TEXT SECTION:
● ● ● ●

In any case, it got us talking about gender equality in China – the greatest legacy of the Mao era, after millenia of patriarchy. (Though there’s a Chinese proverb from way back in the day – yin sheng yang shuai – female strength/superiority over male.) I always thought that equality between the sexes was something admirable in modern Chinese society.

Then Mary told me of her job application last March to a coal mining engineering company. He had a strong CV, good experience etc. etc. But they told her outright that they didn’t want a girl. Their reasons were equally forthcoming: some kind of unease of sending women down the coal shafts, and also the other role was filled by a guy – meaning a separate dormitory had to be set up, at added cost to them.

She has a female friend who had almost exactly the same experience … and who has a boyfriend with exactly the same qualifications as them who got the job. So it’s depressing to see that the more things change, the more they stay the same.

West of Shangri-la in southwesterly Yunnan province, a remote corner of the Tibetan plateau borders Burma. It’s comprised mostly of the Lisu and Nu minorities: who together number just thousands in China’s billion plus population. This is China at its most different to the smoggy, swotty university district of Beijing. And it’s where Mary spent her spring festival break.

She and friends spent a week moving from village to village – with such colourful names as Wawa – bringing the children medical supplies, basic hygiene lessons, and musical evenings. This was a combined effort of two non-profit organisations, MCC and HAND, but the initiative behind the trip was all Mary’s. Coming back to Beijing, though, she couldn’t help feeling sad:

I wanted to help, but felt helpless. You can bring one happy day [to the children] but then you go … It makes me appreciate my life more.

It’s needless to say this is a very poor region of China. And Mary rubbed up against it’s more pitiful side: helping children with disabilities in particular. She also described seeing three very sick elderly women, one of whom they suspected had breat cancer. But they couldn’t take her to hospital, as their medically trained consultant was already on his way to Kunming.

● ● ● ●

RECORD EXTRACTS:
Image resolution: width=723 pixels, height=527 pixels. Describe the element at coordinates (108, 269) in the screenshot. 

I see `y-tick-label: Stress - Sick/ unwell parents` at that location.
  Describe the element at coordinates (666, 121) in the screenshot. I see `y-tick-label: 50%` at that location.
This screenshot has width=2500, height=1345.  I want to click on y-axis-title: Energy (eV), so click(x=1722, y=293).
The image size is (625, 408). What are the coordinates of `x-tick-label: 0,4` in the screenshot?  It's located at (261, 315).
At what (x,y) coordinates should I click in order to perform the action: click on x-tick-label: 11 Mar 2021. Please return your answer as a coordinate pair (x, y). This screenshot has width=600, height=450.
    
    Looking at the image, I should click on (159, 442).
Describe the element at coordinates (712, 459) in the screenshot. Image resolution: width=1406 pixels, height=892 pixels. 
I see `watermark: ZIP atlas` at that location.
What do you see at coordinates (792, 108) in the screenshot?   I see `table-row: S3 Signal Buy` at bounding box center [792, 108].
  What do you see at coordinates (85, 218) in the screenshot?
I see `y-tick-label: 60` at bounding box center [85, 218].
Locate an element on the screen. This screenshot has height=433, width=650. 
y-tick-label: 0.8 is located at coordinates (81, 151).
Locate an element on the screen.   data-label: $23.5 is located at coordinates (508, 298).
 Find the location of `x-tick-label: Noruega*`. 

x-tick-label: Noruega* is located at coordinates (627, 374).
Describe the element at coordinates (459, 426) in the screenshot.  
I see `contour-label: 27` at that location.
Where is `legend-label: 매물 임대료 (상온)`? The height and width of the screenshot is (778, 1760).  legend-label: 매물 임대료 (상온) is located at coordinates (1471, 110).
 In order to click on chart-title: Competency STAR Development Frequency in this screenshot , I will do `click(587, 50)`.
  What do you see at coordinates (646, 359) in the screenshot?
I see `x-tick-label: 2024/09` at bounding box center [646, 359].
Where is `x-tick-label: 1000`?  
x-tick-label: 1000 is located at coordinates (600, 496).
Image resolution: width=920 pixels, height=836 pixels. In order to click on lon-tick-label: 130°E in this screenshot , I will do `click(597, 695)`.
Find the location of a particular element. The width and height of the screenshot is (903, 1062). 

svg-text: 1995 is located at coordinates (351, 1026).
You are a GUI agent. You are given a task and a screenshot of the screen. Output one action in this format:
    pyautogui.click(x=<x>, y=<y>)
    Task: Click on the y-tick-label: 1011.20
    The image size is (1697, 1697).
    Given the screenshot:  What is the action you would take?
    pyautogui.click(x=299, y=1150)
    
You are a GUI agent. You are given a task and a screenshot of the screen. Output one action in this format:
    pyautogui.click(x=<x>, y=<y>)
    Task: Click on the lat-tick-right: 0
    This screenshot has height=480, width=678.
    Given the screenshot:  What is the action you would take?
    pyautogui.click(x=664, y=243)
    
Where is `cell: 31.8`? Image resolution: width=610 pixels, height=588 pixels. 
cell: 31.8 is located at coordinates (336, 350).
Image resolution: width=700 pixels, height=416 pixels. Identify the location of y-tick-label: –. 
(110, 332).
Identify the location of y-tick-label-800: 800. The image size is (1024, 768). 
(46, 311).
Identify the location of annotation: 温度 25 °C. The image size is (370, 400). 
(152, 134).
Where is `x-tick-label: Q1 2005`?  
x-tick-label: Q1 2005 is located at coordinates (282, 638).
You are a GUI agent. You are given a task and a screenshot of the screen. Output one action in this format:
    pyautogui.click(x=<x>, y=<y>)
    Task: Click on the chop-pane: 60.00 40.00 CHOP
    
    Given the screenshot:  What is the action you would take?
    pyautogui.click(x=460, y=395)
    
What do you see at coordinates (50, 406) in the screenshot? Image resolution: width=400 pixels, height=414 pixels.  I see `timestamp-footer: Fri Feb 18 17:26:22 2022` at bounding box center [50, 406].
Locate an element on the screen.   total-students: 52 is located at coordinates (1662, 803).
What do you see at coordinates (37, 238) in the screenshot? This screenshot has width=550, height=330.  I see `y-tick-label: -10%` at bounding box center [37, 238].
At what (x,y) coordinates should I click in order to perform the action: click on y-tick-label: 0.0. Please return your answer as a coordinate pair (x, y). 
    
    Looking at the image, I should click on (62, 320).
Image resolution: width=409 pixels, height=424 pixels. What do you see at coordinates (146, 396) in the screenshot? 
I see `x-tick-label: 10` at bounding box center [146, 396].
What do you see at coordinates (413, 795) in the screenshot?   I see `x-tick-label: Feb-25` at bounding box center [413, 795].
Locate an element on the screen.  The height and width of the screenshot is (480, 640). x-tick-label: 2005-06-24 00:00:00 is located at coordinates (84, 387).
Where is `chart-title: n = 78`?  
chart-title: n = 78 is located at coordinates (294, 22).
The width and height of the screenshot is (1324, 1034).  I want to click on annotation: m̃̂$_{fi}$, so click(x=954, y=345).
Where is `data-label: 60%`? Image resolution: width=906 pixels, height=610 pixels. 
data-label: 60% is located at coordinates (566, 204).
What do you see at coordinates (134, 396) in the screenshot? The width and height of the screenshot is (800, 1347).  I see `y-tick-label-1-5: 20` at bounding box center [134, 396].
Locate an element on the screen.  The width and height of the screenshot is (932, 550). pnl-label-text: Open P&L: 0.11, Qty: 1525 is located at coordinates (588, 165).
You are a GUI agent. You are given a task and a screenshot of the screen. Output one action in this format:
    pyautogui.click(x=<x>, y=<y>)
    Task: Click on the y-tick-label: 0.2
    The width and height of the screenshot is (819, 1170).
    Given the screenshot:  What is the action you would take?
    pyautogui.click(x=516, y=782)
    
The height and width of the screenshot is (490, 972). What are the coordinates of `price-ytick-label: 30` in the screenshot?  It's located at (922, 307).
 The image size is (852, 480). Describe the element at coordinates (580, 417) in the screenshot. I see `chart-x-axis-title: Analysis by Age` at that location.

● ● ● ●

REQUIRED ACTIONS:
1: Answer these about the passage about Mary:
(a) Apart from unease about sending women down the coal shafts, what reason did the coal mining engineering company give for not wanting a woman?
(b) Which two minorities mostly make up the remote corner of the Tibetan plateau that borders Burma?
(c) Which two non-profit organizations combined their efforts for the village trip?
2: Please resume the passage about Mary after its final sentence and carry it on.

YOUR WRITTEN ANSWERS:
1:
(a) The other role had been filled by a man, so a separate dormitory would have had to be set up at added cost to the company.
(b) The Lisu and the Nu.
(c) MCC and HAND.

2:
Coming face to face with suffering like this is something I would have imagined would test a Christian’s faith. Not Mary’s. Or those she was helping. Roughly 70% of the region’s population is Christian, thanks to the missionaries set up in the early twentieth century by the Brit James Fraser. Is this one of the reasons the area appealed to Mary? Did she find it especially rewarding to help those of the same faith as her? I’ll ask next time I can … or if you’re reading this, Mary, reply in the comments!

A final footnote is one of Mary’s comments on living with the Lisu and Nu minorities. She noticed at several points babies playing near fires while their parents didn’t intervene. This, she felt, was a result partly of poverty (wholly, in my less informed opinion) but partly a genuine difference between theirs and the Han Chinese ethnicity. “Han take care of their children.”

Mary: the Christian scientist

This is the fourth of six posts introducing the six ‘heros and heroines’ (and sometimes villains?) of this blog.

Mary, from Dalian, is in the final year of her master’s degree in Mining Spatial Information and Subsidence Engineering at a technical university in north-west Beijing. To give an idea of just how over-my-head her subject flies, her Bachelor’s thesis was titled “The Monitoring and Evaluation of Ecological Damage Based on Remote Sensing in Typical Mining in Mentougou District”.

She is also a Christian – among the already large, and rapidly growing, number of converts in China. It’s a number which proves difficult to pin down: somewhere around the 50 million mark is a good bet.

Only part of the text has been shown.